# Negril.com Message Board Forums > Ocho Rios Message Board >  Reasonable hotels in Ocho Rios

## butterfly

I was just wondering if anyone have information on hotels at a reasonable rate in Ocho Rios.  Preferably very close to town, an easy accessibel to taxis?

----------


## biggbxguy

Village Hotel 
54-56 Main Street Ocho Rios 1-866-599-6674 
awsome place 60usd a night

----------


## Lyn

> Village Hotel 
> 54-56 Main Street Ocho Rios 1-866-599-6674 
> awsome place 60usd a night


Try fishermans point... Rooms on the beach... Sunset Jamaica grande...  You should be able to get the first two for less than $100 us and the last for around $100

----------


## Jamdiva

Rooms on the beach or Mystic Ridge.  Both in the heart of Ochi.  Mystic is up a steep hill.  But Rooms is truly right on the beach.  Both include continental breakfast.  Both around $100 per night for a basic room.  Both well run and extremely clean.

----------


## butterfly

Thanks guys, I will be checking them out.

----------


## jasperpso

I liked skycastles condiminiums..  walking to town is easy - walking back up the hill is harder but cabs are reasonable to take u up..

----------


## rachel

I really like the Village Hotel too - easy walking distance to pretty much everything in town.

----------


## roots

Still looking?

Silver Seas 60/nt
lg balcony&room
acrost the st from Hilo

----------


## roots

want to show you the balcony view also  :Cool: 

pool, resaturant/bar also

----------


## butterfly

Thanks Roots, I have stayed there in the past.

----------

*DATA ENTRIES*
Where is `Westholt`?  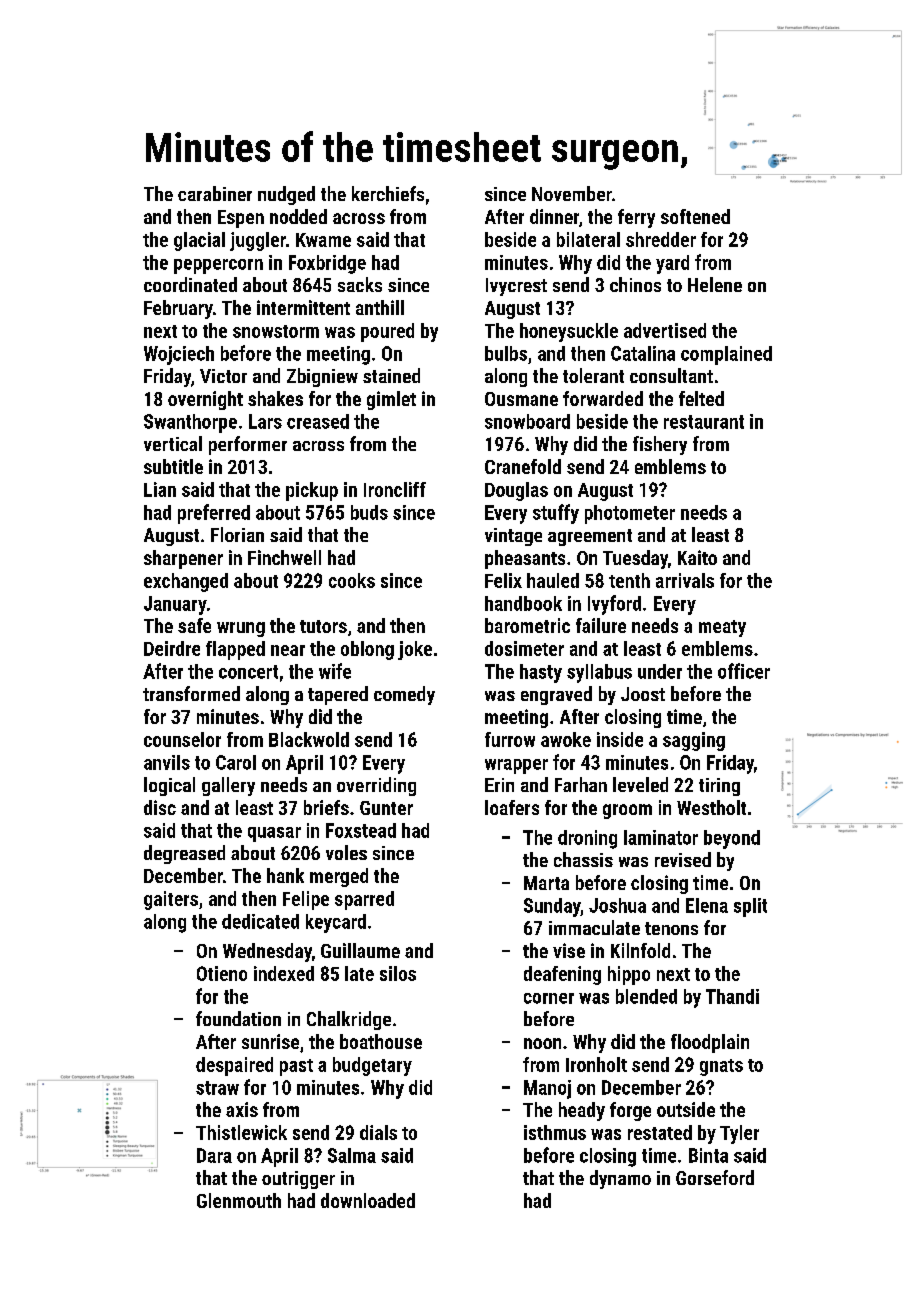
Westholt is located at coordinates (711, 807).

* * *

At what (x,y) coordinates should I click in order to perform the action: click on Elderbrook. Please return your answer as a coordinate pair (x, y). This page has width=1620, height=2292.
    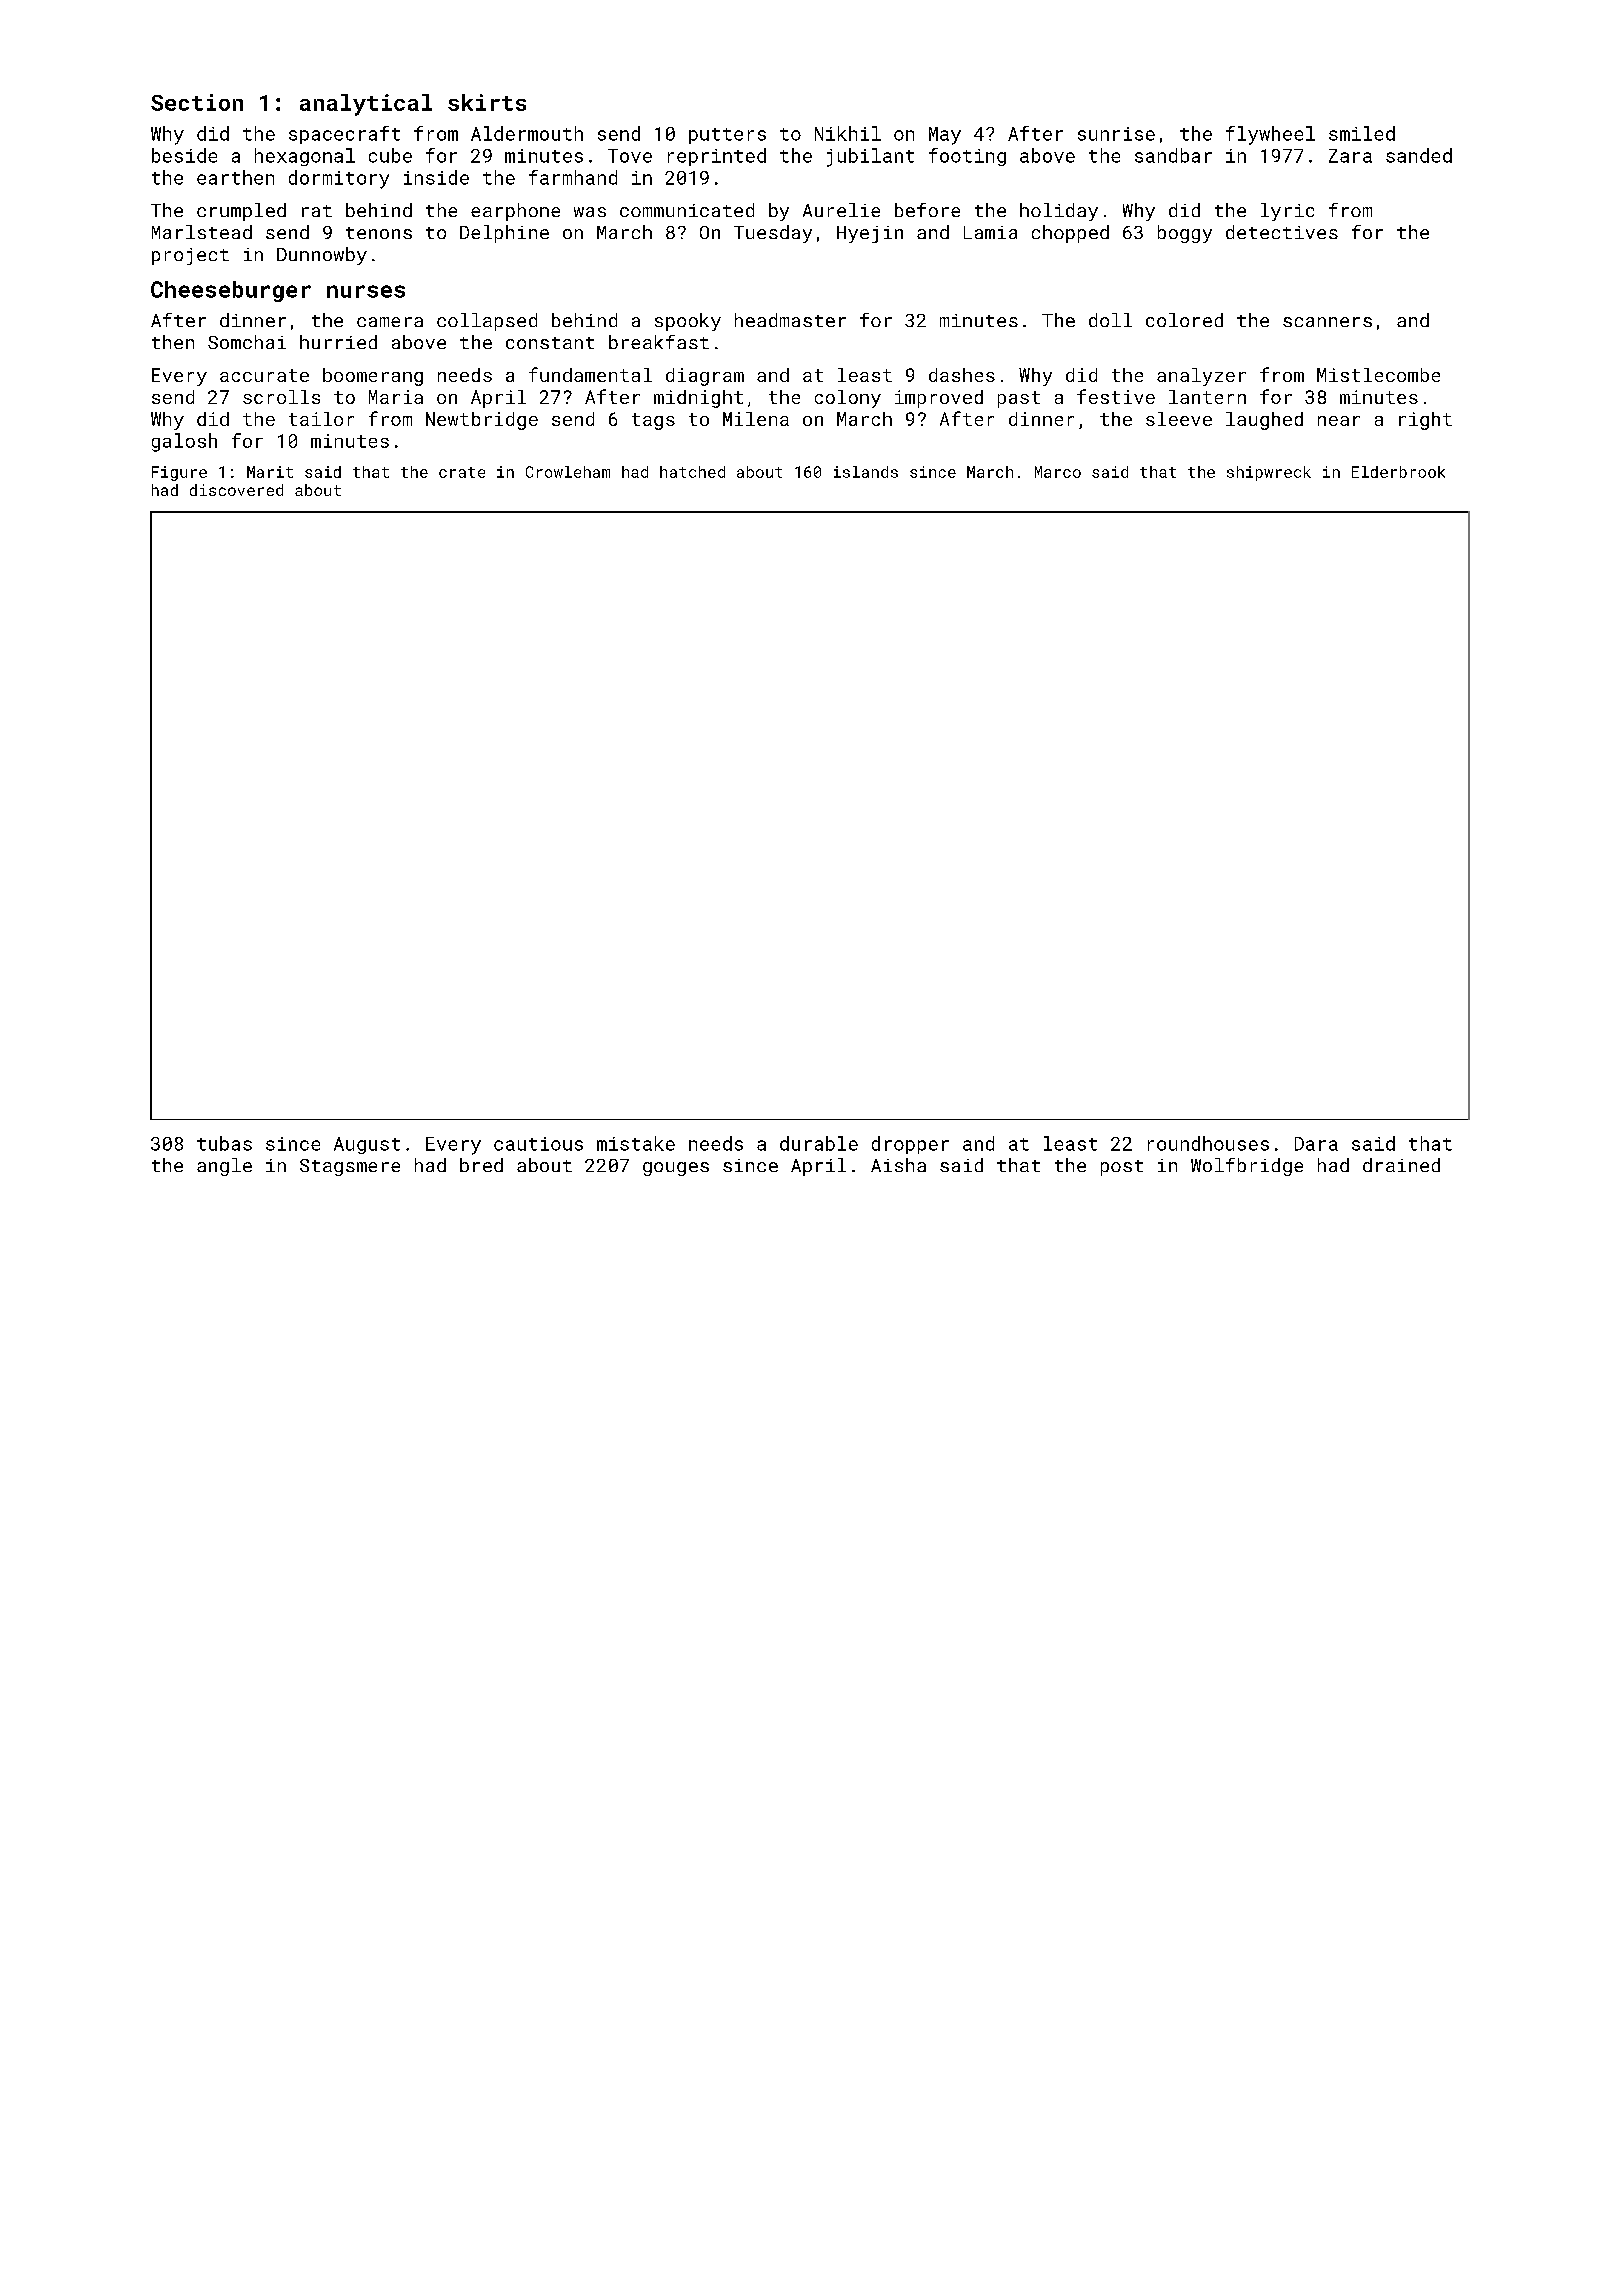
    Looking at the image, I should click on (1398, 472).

*EXERCISE SET*
A. Please translate this sentence from the Ocho Rios hotel thread into Spanish: "Both include continental breakfast."
B. In the Ocho Rios hotel thread, which place does Jamdiva say is up a steep hill?
The lines aren't needed here.

*PER-TASK OUTPUTS*
A. Ambos incluyen desayuno continental.

B. Mystic Ridge.